(Pixel coordinate grounding data)
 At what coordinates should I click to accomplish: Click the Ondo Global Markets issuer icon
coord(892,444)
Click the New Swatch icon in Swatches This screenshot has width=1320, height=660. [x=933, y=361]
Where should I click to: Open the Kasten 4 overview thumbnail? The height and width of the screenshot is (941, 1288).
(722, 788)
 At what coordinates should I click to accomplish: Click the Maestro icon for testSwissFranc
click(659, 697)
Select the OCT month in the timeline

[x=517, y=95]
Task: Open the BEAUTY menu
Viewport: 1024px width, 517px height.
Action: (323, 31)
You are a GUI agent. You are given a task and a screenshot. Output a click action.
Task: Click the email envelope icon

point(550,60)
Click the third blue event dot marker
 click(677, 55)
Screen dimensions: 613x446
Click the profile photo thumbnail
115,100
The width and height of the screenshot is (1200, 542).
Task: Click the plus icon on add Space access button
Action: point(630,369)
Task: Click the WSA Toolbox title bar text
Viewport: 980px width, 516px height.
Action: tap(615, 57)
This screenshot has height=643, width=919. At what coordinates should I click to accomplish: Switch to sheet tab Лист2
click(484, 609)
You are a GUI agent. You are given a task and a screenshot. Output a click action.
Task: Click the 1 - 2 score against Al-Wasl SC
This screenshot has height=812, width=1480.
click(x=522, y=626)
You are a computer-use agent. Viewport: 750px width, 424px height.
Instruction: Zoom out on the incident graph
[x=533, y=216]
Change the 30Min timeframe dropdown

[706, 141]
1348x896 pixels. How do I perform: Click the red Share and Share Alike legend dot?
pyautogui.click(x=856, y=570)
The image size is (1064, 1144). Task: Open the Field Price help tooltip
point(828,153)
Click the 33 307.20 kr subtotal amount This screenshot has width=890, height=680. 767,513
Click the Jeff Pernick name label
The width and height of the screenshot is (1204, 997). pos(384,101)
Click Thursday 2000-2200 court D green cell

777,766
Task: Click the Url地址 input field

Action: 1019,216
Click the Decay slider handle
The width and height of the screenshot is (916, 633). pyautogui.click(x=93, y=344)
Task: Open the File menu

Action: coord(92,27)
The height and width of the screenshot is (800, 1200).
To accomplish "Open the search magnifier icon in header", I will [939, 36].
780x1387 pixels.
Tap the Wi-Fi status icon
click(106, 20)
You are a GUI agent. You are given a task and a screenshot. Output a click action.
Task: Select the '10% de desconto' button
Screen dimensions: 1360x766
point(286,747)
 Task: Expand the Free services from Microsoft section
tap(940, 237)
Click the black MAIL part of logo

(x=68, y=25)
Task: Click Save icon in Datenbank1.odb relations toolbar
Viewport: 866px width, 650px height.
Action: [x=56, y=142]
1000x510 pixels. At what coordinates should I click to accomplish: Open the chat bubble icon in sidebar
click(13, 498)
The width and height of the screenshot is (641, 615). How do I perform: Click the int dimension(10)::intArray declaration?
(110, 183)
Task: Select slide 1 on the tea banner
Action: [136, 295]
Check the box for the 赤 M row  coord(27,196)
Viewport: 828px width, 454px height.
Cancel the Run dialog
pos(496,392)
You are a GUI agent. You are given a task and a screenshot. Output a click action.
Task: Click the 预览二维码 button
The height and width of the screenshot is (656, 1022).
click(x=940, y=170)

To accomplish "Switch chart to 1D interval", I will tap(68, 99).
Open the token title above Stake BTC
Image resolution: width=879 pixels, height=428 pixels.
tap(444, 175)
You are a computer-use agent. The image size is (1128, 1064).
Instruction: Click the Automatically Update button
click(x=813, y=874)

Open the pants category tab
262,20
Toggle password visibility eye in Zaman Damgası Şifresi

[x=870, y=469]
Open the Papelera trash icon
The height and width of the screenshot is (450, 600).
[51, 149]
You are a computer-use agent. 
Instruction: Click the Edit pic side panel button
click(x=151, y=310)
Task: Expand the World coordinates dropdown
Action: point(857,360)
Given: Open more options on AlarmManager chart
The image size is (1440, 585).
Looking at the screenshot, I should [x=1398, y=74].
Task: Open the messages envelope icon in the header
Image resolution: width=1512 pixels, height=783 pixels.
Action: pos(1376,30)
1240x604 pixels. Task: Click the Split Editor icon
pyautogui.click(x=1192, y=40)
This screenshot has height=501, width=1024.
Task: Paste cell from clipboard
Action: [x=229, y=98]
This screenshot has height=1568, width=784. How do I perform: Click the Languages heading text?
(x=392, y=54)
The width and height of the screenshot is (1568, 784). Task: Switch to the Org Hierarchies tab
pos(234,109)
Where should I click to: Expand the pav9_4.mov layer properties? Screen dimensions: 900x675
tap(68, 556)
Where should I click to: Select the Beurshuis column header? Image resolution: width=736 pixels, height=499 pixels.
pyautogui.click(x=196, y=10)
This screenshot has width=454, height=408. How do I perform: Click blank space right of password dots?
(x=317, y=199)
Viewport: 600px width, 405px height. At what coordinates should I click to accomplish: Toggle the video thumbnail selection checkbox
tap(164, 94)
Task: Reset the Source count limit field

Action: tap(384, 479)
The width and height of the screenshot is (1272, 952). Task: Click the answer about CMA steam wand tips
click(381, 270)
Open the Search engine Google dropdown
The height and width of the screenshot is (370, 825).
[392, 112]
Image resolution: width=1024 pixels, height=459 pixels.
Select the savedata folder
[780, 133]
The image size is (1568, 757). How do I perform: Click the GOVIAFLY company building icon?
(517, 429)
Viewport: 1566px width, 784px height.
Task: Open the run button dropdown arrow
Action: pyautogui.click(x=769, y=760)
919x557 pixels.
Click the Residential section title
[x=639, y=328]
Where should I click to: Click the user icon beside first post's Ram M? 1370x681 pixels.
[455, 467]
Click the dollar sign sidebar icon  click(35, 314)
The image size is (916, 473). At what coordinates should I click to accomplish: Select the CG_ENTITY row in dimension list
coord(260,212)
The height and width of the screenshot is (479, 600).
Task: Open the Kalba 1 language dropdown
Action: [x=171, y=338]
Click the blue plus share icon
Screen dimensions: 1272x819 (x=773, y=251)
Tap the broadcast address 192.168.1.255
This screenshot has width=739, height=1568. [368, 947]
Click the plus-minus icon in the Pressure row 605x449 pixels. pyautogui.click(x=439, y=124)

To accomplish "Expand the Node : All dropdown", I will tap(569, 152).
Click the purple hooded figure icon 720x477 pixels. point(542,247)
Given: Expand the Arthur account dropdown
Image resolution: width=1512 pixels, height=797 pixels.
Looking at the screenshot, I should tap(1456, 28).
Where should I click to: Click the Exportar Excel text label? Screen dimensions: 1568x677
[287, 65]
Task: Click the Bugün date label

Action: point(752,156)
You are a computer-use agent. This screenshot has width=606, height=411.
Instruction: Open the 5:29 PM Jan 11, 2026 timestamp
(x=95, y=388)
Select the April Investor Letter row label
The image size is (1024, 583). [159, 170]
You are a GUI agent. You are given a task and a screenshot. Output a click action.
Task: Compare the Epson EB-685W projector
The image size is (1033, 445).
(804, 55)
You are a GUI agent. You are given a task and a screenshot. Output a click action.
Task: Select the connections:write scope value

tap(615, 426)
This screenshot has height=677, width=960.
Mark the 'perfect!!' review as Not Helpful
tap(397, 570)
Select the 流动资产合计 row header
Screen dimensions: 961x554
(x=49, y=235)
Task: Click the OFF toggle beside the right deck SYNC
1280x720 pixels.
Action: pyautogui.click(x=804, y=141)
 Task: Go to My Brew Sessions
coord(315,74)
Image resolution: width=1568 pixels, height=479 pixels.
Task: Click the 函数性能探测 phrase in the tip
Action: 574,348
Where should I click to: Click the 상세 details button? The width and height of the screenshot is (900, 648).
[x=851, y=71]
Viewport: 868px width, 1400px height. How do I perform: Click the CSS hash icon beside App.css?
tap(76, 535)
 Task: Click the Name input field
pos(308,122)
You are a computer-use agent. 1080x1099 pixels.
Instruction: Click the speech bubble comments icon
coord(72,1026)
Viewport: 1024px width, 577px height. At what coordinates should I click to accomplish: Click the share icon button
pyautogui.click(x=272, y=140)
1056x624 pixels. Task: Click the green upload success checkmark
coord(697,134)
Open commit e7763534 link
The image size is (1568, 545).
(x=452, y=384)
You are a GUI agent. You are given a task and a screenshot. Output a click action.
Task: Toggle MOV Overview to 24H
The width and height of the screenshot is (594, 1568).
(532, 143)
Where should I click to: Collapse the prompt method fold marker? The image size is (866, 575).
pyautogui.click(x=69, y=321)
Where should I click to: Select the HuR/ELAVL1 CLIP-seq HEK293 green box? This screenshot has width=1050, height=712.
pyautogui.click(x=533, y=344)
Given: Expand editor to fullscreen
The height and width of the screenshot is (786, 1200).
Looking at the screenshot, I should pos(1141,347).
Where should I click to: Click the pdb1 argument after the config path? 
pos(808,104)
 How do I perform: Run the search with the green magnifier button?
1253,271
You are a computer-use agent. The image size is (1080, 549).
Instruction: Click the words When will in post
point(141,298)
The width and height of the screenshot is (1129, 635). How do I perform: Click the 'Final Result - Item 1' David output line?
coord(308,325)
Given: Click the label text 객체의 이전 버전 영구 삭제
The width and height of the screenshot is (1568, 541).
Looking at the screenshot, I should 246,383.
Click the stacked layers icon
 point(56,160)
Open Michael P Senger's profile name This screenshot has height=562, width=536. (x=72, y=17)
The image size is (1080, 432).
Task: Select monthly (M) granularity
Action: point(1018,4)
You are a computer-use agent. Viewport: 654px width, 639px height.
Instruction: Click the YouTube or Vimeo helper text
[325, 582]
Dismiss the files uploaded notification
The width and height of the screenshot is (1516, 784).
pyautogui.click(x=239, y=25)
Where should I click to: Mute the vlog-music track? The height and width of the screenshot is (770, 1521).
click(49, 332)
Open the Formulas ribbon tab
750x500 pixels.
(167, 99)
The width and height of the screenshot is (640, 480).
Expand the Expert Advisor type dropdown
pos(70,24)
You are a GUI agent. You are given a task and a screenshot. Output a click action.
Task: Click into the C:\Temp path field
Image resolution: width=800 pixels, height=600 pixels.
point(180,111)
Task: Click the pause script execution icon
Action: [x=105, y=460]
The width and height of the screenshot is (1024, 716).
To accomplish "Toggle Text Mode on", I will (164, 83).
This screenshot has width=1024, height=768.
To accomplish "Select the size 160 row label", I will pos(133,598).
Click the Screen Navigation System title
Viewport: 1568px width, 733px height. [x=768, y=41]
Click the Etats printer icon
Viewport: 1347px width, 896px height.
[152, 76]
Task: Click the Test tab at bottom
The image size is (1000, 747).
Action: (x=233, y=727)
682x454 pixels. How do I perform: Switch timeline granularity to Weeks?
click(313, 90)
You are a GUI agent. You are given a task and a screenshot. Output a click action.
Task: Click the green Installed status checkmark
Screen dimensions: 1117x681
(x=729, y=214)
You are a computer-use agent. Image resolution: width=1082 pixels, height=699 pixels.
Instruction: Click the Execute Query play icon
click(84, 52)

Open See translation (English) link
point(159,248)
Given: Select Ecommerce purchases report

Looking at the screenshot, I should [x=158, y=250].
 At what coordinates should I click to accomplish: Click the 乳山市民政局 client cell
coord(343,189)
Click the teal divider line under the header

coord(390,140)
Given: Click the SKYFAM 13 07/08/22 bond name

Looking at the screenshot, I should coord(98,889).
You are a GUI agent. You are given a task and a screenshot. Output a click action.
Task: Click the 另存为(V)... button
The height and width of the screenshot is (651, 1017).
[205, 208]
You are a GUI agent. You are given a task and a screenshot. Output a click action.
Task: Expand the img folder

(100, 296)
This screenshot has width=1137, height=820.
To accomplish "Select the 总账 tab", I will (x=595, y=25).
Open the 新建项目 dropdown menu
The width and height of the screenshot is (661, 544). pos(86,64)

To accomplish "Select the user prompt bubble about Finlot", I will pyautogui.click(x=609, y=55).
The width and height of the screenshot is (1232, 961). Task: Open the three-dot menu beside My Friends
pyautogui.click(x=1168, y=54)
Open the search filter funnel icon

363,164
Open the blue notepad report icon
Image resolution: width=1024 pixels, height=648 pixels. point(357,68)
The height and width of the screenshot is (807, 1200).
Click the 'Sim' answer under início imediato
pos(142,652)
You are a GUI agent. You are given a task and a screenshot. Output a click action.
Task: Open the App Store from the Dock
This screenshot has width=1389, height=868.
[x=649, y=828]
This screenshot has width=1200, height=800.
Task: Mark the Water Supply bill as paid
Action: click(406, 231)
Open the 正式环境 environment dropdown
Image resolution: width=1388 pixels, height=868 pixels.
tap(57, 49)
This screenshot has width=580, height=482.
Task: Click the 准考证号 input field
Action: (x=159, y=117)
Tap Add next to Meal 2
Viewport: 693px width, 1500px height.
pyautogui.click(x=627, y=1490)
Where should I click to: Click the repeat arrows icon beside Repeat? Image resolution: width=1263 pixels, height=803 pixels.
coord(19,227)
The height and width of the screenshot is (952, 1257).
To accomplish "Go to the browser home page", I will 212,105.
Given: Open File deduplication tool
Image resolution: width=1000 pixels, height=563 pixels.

- **Work required**: Could you reproduce, exactly, every line above from the line with "The height and width of the screenshot is (651, 1017)." to the line with "The height and width of the screenshot is (807, 1200).", and no other line? Both ends count.

- **Finished task**:
The height and width of the screenshot is (651, 1017).
[205, 208]
You are a GUI agent. You are given a task and a screenshot. Output a click action.
Task: Expand the img folder

(100, 296)
This screenshot has width=1137, height=820.
To accomplish "Select the 总账 tab", I will (x=595, y=25).
Open the 新建项目 dropdown menu
The width and height of the screenshot is (661, 544). pos(86,64)

To accomplish "Select the user prompt bubble about Finlot", I will pyautogui.click(x=609, y=55).
The width and height of the screenshot is (1232, 961). Task: Open the three-dot menu beside My Friends
pyautogui.click(x=1168, y=54)
Open the search filter funnel icon

363,164
Open the blue notepad report icon
Image resolution: width=1024 pixels, height=648 pixels. point(357,68)
The height and width of the screenshot is (807, 1200).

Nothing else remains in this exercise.